Sunday, December 15, 2013

Seleucid Empire (312 BC – 63 BC)

The empire was created by Alexander the Great’s general Seleucus constituted the largest Hellenistic kingdom of the successor states.

Seleucus began his career as a Macedonian noblemen and soldier under Alexander. After Alexander’s death he was one of the several Macedonian generals, known collectively as the Diadochi or Successors, who seized portions of the conqueror’s domain.

In an effort to gain more power and influence, Seleucus pushed the boundaries of his empire as far as the Indus River in India and it was here in 305 BC that the Mauryan dynasty of India engaged in a crucial conflict with the Seleucids.

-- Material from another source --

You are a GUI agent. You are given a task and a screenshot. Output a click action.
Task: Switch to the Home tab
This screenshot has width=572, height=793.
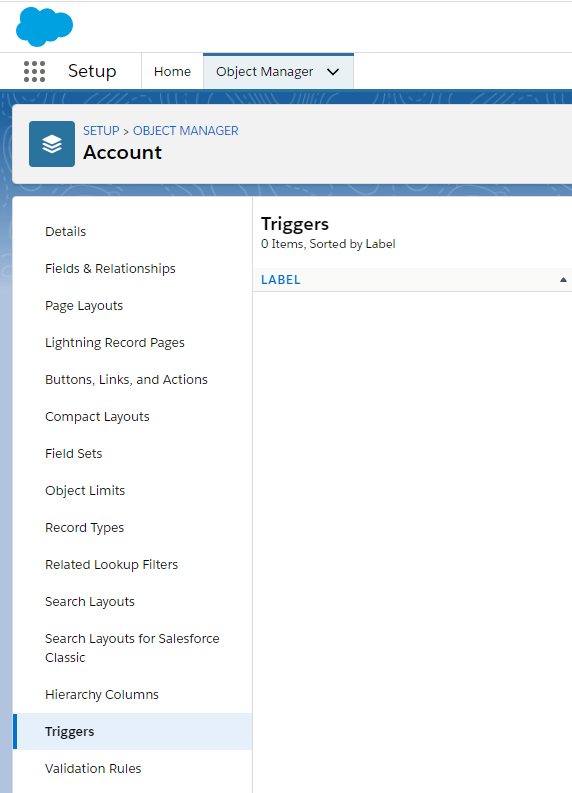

By the time of his death, Seleucus had imposed control on an empire whose boundaries stretched from southern Thrace through Anatolia , the modern near and middle east and central Asia to the frontiers with ancient India in the east, north to the arid steppe-land beyond the Syr Darya river, and south to the waters of the Arab-Persian gulf.

Seleucus was succeeded by his son Antiochus I Soter (324-261 BC). The Seleucid dynasty rules for three centuries with Damascus as their kingdom’s capital. Seleucus’ successors spent much of their fighting rivals in Asia Minor, southern Syria and Palestine and the eastern provinces.

Seleucid ambitions in the Mediterranean arena led to fierce competition with other Hellenistic kingdoms there: the Ptolemies of Egypt and the Attalids of Pergamum and the Antigonids of Macedonia.

The Seleucids’ governing and soldiering classes came from a Greek and Macedonian minority based on the western cities and in military colonies throughout: these people ruled a population of Syrians, Persians, Phoenicians, Babylonians, Jews and others. Seleucid permitted local customs and languages, but Greek language and culture spread quickly.

The Seleucid Empire’s significance for history is its role in Hellenizing the Levant. Long after the end of the Seleucid Empire, Greek was still the language of commerce, government and higher learning in the Near East.

The Seleucid Empire was finally destroyed by conflict with Parthians in the east in the second century BC and by the growing power of Rome in the west.